AB ülkelerine vize uygulaması son bulacak
Brüksel'de bir araya gelen Türkiye ve AB liderleri, Avrupa'ya mülteci akınının durdurulması için anlaşmaya vardı. AB, mültecilerin Türkiye sınırları içinde tutulması şartıyla Türk vatandaşlarına uygulanan vizeyi Ekim 2016'dan itibaren kaldırmayı vaat etti. Brüksel, Ankara'yı ikna için AB üyelik müzakerelerini yeniden canlandırmayı da taahhüt etti. 2 milyondan fazla mültecinin hayat şartlarının iyileştirilmesi için Ankara'ya 3 milyar Euro (yaklaşık 8,8 milyar lira) verilecek.

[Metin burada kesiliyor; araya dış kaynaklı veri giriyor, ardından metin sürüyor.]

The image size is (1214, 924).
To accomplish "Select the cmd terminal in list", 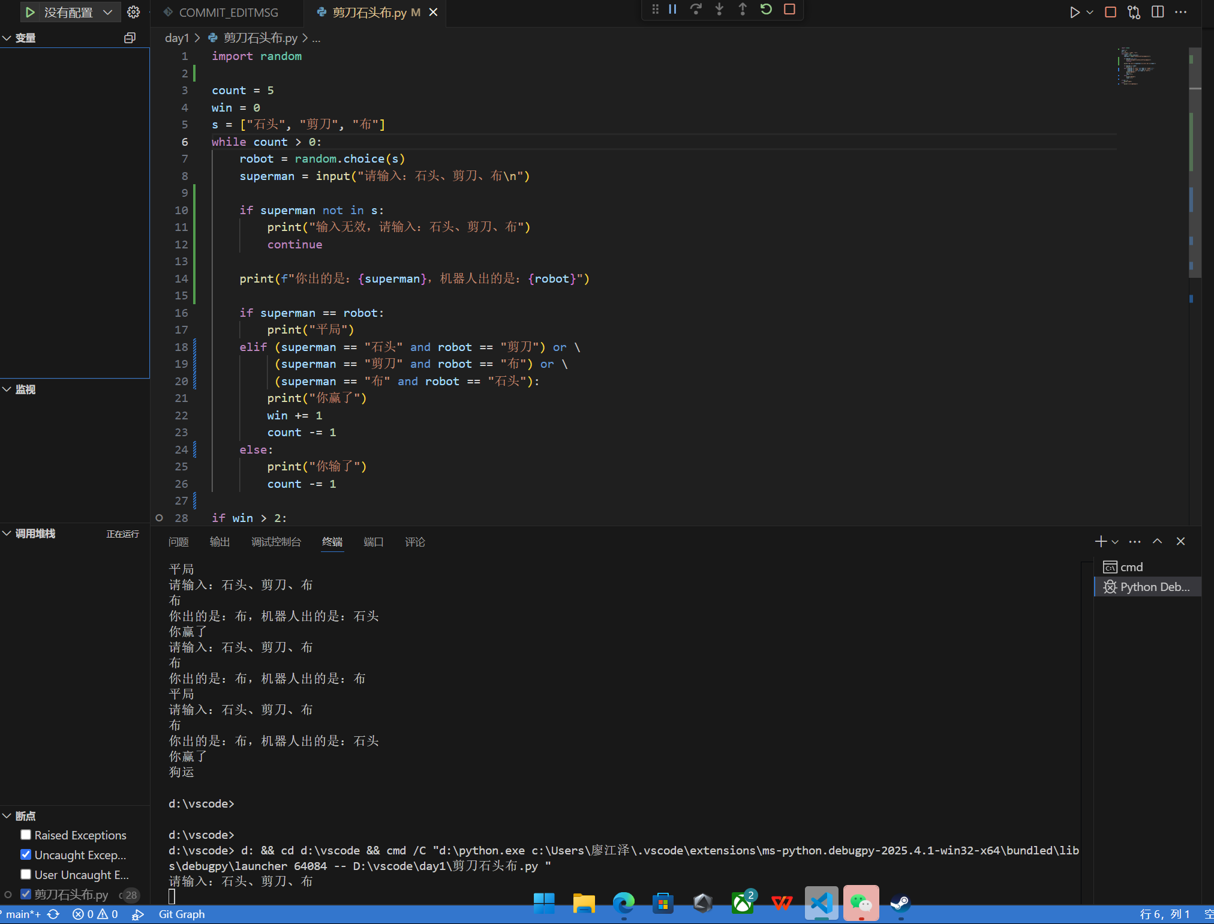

Tarihi bir zirve için dün Brüksel'de bir araya gelen Türkiye ve Avrupa Birliği (AB) liderleri, Avrupa'ya yönelik mülteci akının durdurulması için önemli bir anlaşmaya vardı. AB, mültecileri sınırları içerisinde tutması konusunda sözlerini yerine getirmesi şartıyla Türkiye vatandaşlarına Ekim 2016 itibarıyla Vizeleri kaldırmayı vadetti. Ankara'yı ikna için AB üyelik müzakerelerini yeniden canlandırmayı da taahhüt eden Brüksel, 14 Aralık itibariyle müzakerelerin 17. faslının açılacağını kayda geçirdi. AB yasa dışı yollardan Avrupa'ya gitmek yerine Türkiye'de kalması sağlanacak 2 milyondan fazla mültecinin yaşam koşullarının iyileştirilmesi için Ankara'ya 3 milyar Euro (yaklaşık 8,8 milyar lira) vermeyi kabul etti. Yıllar sonra müzakerelerde ilk kez bir fasıl açılmasında anlaşan Brüksel ve Ankara, AB-Türkiye ilişkilerini değerlendirmek üzere yılda iki kez yüksek seviyeli zirve gerçekleştirmekte de mutabık kaldı.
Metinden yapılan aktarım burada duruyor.